Whilst many businesses now hold and maintain security risk registers, many do not have a clear statement of their cyber security risks, frequently including threats, threat actors, attack vectors, vulnerabilities, impacts and (occasionally) risks on their risk registers. This confused approach is often borne out of the historic approach to security, frequently either technology or breach led.
CSR solutions begin the engagement process by understanding what is to be protected, where those assets are, what security exists to protect them, and how they are managed and reported upon. Having completed this task, a revised and refocused risk management structure is introduced, centred around assets, services and operational sites.
Whilst security is often expressed as the need to maintain confidentiality, integrity and availability, for many businesses this results in a less focused approach to control and remediation as assets (for example) will have requirements in all three of the categories.
By focusing on five simple core risks under the revised risk management structure it is possible to better understand and report on the effectiveness of the control sets aligned to identify, protect, detect, respond and recover from a threat event.
Having refocused the risks and controls and developed the risk register, CSR solutions then help identify and align the threats to the risks/controls, identifying whether those controls are appropriate and fit for purpose.
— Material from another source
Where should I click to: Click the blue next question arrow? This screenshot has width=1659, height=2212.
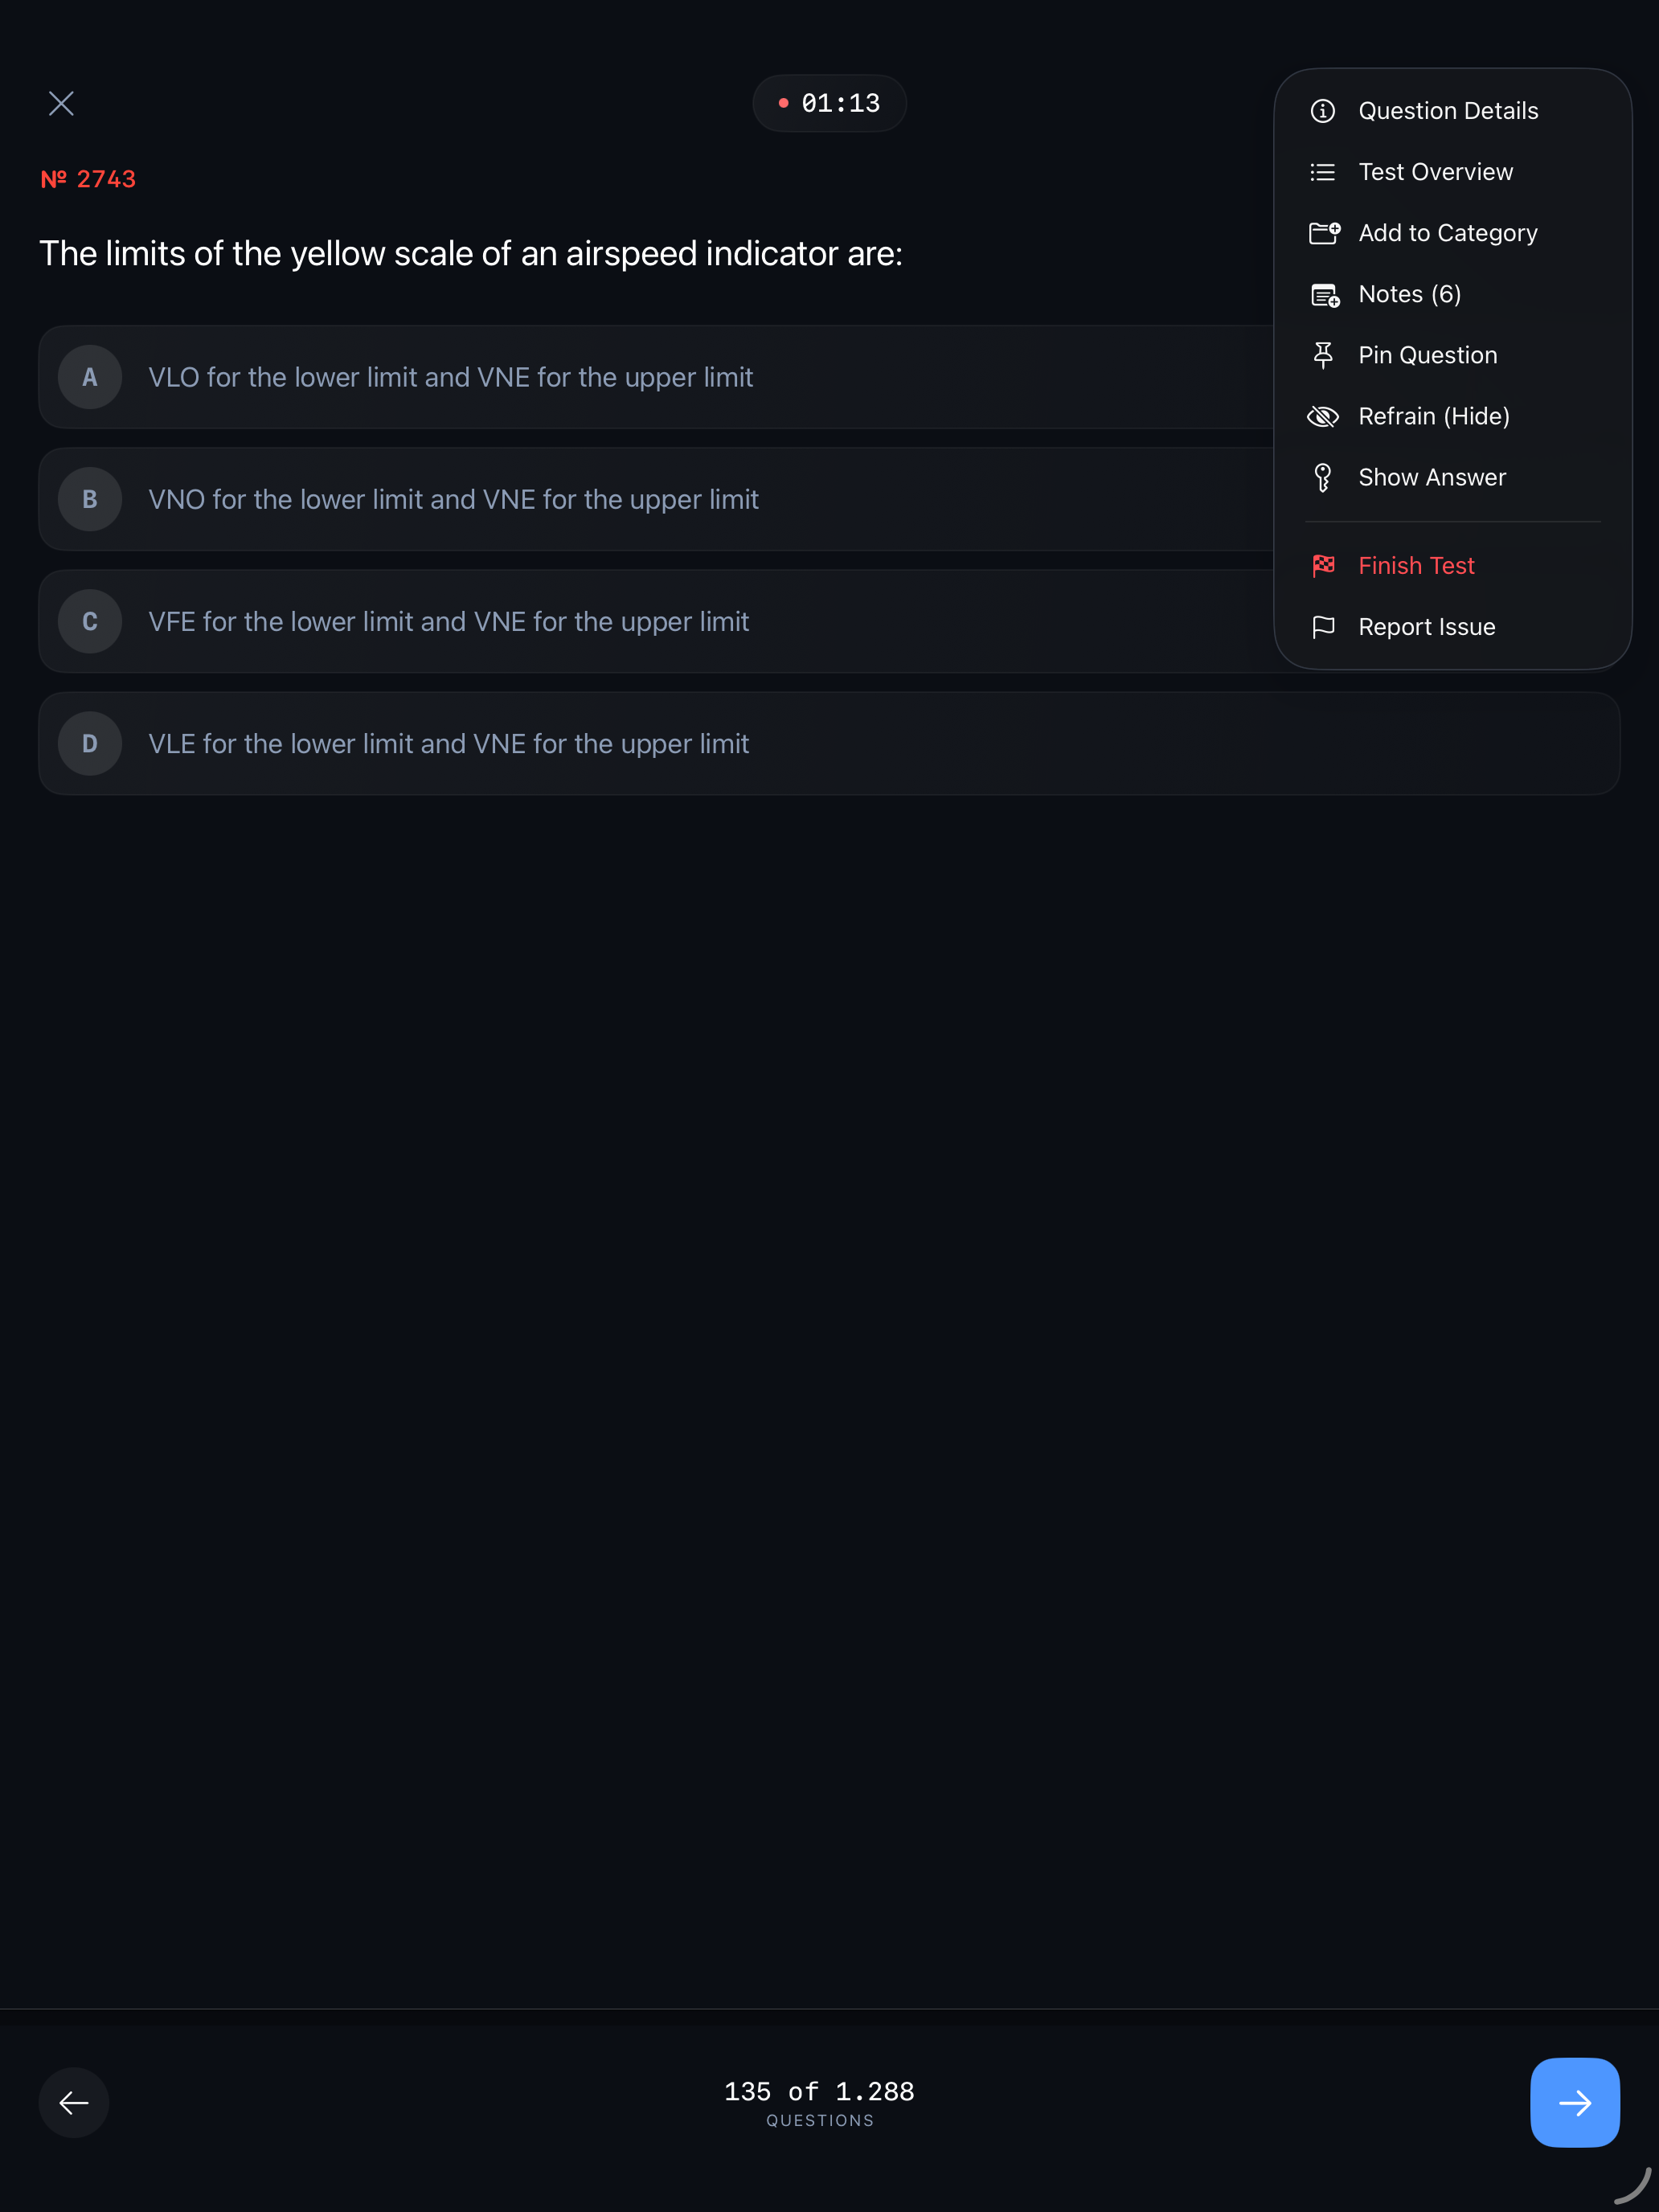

By using a repeatable and standardised template for assessing the design and operational effectiveness of the controls using quantitative methods, a dispassionate assessment can be made to develop a reporting and alerting process which has meaning.
Having built the framework for assessing the effectiveness of the risk management processes, this opens the door for the use of quantitative risk assessments, enabling a truer picture of the effect of introducing new products or systems, revising existing ones, or modelling the effect of the constantly changing threat landscape. Whilst many technologies are being developed to help this process, unless appropriate groundwork has been done, the output of those tools can be very misleading.